## Stored data entries
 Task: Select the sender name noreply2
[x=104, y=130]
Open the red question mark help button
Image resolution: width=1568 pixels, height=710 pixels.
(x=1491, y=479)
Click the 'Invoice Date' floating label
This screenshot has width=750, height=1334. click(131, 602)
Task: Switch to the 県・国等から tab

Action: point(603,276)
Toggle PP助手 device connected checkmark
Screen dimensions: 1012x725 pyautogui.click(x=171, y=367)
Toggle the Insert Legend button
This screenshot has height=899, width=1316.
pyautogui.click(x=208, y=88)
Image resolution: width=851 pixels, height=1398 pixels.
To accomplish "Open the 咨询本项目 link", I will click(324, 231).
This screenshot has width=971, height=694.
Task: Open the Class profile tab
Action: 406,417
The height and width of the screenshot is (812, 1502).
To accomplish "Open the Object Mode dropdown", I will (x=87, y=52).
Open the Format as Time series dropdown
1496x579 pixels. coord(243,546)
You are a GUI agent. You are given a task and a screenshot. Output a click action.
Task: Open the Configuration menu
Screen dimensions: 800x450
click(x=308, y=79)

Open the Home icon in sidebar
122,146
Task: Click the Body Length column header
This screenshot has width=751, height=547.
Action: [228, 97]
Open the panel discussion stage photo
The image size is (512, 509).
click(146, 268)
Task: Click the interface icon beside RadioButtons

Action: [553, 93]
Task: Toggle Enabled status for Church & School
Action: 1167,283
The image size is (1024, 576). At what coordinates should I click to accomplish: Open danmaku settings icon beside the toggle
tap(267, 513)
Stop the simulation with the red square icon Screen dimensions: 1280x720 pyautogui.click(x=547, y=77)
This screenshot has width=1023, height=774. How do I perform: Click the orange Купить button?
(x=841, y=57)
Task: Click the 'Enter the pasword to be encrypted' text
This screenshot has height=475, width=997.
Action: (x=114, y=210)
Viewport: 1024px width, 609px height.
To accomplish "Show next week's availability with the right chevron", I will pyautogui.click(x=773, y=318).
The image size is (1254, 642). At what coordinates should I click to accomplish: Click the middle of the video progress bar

## DIRECTIONS
Your reply should be all of the data, returned exactly.

## TASK RESULT
 Task: Select the sender name noreply2
[x=104, y=130]
Open the red question mark help button
Image resolution: width=1568 pixels, height=710 pixels.
(x=1491, y=479)
Click the 'Invoice Date' floating label
This screenshot has width=750, height=1334. click(131, 602)
Task: Switch to the 県・国等から tab

Action: point(603,276)
Toggle PP助手 device connected checkmark
Screen dimensions: 1012x725 pyautogui.click(x=171, y=367)
Toggle the Insert Legend button
This screenshot has height=899, width=1316.
pyautogui.click(x=208, y=88)
Image resolution: width=851 pixels, height=1398 pixels.
To accomplish "Open the 咨询本项目 link", I will click(324, 231).
This screenshot has width=971, height=694.
Task: Open the Class profile tab
Action: 406,417
The height and width of the screenshot is (812, 1502).
To accomplish "Open the Object Mode dropdown", I will (x=87, y=52).
Open the Format as Time series dropdown
1496x579 pixels. coord(243,546)
You are a GUI agent. You are given a task and a screenshot. Output a click action.
Task: Open the Configuration menu
Screen dimensions: 800x450
click(x=308, y=79)

Open the Home icon in sidebar
122,146
Task: Click the Body Length column header
This screenshot has width=751, height=547.
Action: [228, 97]
Open the panel discussion stage photo
The image size is (512, 509).
click(146, 268)
Task: Click the interface icon beside RadioButtons

Action: [553, 93]
Task: Toggle Enabled status for Church & School
Action: 1167,283
The image size is (1024, 576). At what coordinates should I click to accomplish: Open danmaku settings icon beside the toggle
tap(267, 513)
Stop the simulation with the red square icon Screen dimensions: 1280x720 pyautogui.click(x=547, y=77)
This screenshot has width=1023, height=774. How do I perform: Click the orange Купить button?
(x=841, y=57)
Task: Click the 'Enter the pasword to be encrypted' text
This screenshot has height=475, width=997.
Action: (x=114, y=210)
Viewport: 1024px width, 609px height.
To accomplish "Show next week's availability with the right chevron", I will pyautogui.click(x=773, y=318).
The image size is (1254, 642). At what coordinates should I click to accomplish: Click the middle of the video progress bar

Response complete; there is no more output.